EXERCISE INSTRUCTIONS - Rewrite the listing below as a numbered list with one entry per line, dropping the blank lines and leaving out the pictures.

SUPPLIED MATERIAL -
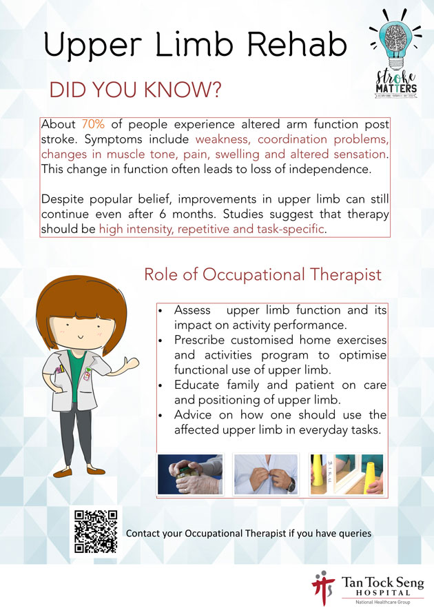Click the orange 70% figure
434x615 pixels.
[93, 124]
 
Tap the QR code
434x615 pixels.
[96, 532]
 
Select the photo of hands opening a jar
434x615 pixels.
[190, 474]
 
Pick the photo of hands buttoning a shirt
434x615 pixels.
[266, 474]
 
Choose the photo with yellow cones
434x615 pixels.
[347, 474]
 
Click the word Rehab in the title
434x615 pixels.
[297, 44]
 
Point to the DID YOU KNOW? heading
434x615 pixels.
[135, 90]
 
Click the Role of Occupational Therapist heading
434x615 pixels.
[262, 274]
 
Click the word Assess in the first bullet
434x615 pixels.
[192, 310]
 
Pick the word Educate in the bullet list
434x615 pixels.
[196, 385]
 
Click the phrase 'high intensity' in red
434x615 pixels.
[135, 229]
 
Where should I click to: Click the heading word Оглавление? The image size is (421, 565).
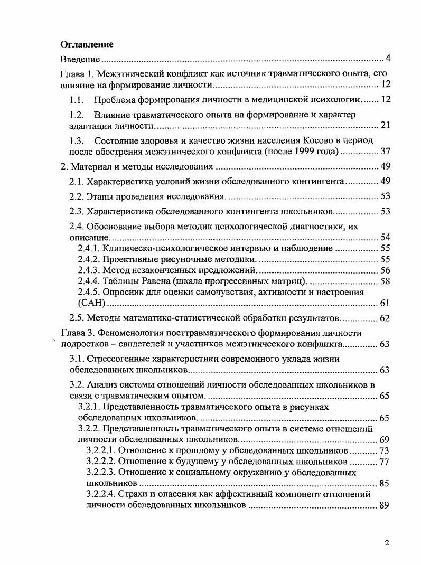pyautogui.click(x=87, y=44)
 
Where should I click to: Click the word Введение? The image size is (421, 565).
pyautogui.click(x=79, y=58)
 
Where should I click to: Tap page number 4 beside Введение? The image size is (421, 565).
pyautogui.click(x=388, y=58)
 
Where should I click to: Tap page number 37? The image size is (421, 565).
pyautogui.click(x=385, y=152)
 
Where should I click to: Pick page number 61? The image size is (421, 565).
pyautogui.click(x=385, y=303)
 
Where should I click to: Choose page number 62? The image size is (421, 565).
pyautogui.click(x=385, y=318)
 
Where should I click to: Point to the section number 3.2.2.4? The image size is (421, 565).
pyautogui.click(x=100, y=495)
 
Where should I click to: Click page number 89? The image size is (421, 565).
pyautogui.click(x=385, y=506)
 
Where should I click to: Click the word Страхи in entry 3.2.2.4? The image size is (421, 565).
pyautogui.click(x=133, y=495)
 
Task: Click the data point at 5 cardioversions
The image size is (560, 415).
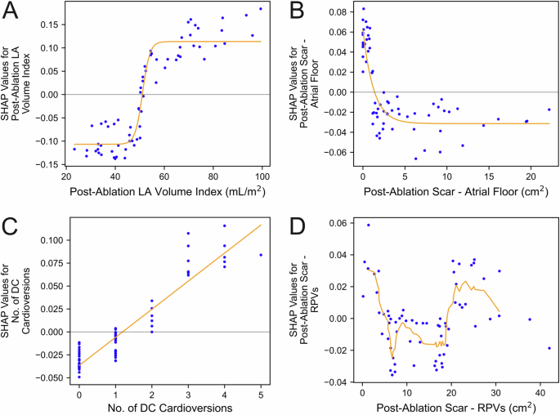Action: [261, 255]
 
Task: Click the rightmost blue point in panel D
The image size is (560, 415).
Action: [549, 348]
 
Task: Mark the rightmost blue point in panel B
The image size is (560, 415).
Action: [549, 109]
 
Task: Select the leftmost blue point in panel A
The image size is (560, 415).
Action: [74, 149]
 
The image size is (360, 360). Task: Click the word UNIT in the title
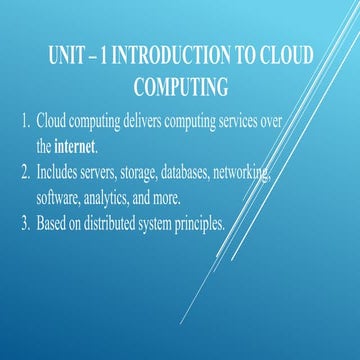(66, 55)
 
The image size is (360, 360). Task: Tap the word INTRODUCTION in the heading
(171, 55)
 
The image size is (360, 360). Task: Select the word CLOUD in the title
(286, 55)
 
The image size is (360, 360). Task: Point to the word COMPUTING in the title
(181, 86)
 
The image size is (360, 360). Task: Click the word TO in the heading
(245, 55)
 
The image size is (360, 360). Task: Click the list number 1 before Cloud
(26, 121)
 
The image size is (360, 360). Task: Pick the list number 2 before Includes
(26, 173)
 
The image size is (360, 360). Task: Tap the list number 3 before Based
(26, 224)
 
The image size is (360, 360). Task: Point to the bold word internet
(75, 147)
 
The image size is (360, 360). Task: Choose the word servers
(98, 173)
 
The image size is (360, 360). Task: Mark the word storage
(139, 174)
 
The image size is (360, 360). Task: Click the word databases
(186, 173)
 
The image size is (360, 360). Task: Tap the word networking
(241, 174)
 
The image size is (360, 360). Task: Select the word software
(58, 199)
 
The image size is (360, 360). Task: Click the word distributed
(118, 224)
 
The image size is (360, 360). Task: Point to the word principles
(200, 225)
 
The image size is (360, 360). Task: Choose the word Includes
(57, 173)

SOLVED EXERCISE -
1. Click the orange 70% figure
2. 434x615 pixels.
3. [93, 124]
4. Tap the QR code
5. 434x615 pixels.
6. [96, 532]
7. Select the photo of hands opening a jar
8. 434x615 pixels.
9. [190, 474]
10. Pick the photo of hands buttoning a shirt
11. 434x615 pixels.
12. [266, 474]
13. Choose the photo with yellow cones
14. 434x615 pixels.
15. [347, 474]
16. Click the word Rehab in the title
17. 434x615 pixels.
18. [297, 44]
19. Point to the DID YOU KNOW? heading
20. 434x615 pixels.
21. [135, 90]
22. Click the Role of Occupational Therapist heading
23. 434x615 pixels.
24. [262, 274]
25. Click the word Assess in the first bullet
26. 434x615 pixels.
27. [192, 310]
28. Pick the word Educate in the bullet list
29. 434x615 pixels.
30. [196, 385]
31. Click the phrase 'high intensity' in red
32. 434x615 pixels.
33. [135, 229]
34. Where should I click to: Click the heading word Оглавление? The image size is (421, 565).
35. pyautogui.click(x=87, y=44)
36. Where should I click to: Click the word Введение? The image size is (421, 565).
37. pyautogui.click(x=79, y=58)
38. Where should I click to: Tap page number 4 beside Введение? The image size is (421, 565).
39. pyautogui.click(x=388, y=58)
40. Where should I click to: Tap page number 37? The image size is (421, 565).
41. pyautogui.click(x=385, y=152)
42. Where should I click to: Pick page number 61? The image size is (421, 565).
43. pyautogui.click(x=385, y=303)
44. Where should I click to: Choose page number 62? The image size is (421, 565).
45. pyautogui.click(x=385, y=318)
46. Where should I click to: Point to the section number 3.2.2.4? The image size is (421, 565).
47. pyautogui.click(x=100, y=495)
48. Where should I click to: Click page number 89? The image size is (421, 565).
49. pyautogui.click(x=385, y=506)
50. Where should I click to: Click the word Страхи in entry 3.2.2.4? The image size is (421, 565).
51. pyautogui.click(x=133, y=495)
52. Task: Click the data point at 5 cardioversions
53. The image size is (560, 415).
54. Action: [261, 255]
55. Task: Click the rightmost blue point in panel D
56. The image size is (560, 415).
57. Action: [549, 348]
58. Task: Mark the rightmost blue point in panel B
59. The image size is (560, 415).
60. Action: [549, 109]
61. Task: Select the leftmost blue point in panel A
62. The image size is (560, 415).
63. Action: [74, 149]
64. The image size is (360, 360). Task: Click the word UNIT in the title
65. (66, 55)
66. The image size is (360, 360). Task: Tap the word INTRODUCTION in the heading
67. (171, 55)
68. The image size is (360, 360). Task: Select the word CLOUD in the title
69. (286, 55)
70. The image size is (360, 360). Task: Point to the word COMPUTING in the title
71. (181, 86)
72. The image size is (360, 360). Task: Click the word TO in the heading
73. (245, 55)
74. The image size is (360, 360). Task: Click the list number 1 before Cloud
75. (26, 121)
76. The image size is (360, 360). Task: Pick the list number 2 before Includes
77. (26, 173)
78. The image size is (360, 360). Task: Tap the list number 3 before Based
79. (26, 224)
80. The image size is (360, 360). Task: Point to the bold word internet
81. (75, 147)
82. The image size is (360, 360). Task: Choose the word servers
83. (98, 173)
84. The image size is (360, 360). Task: Mark the word storage
85. (139, 174)
86. The image size is (360, 360). Task: Click the word databases
87. (186, 173)
88. The image size is (360, 360). Task: Tap the word networking
89. (241, 174)
90. The image size is (360, 360). Task: Select the word software
91. (58, 199)
92. The image size is (360, 360). Task: Click the word distributed
93. (118, 224)
94. The image size is (360, 360). Task: Point to the word principles
95. (200, 225)
96. The image size is (360, 360). Task: Choose the word Includes
97. (57, 173)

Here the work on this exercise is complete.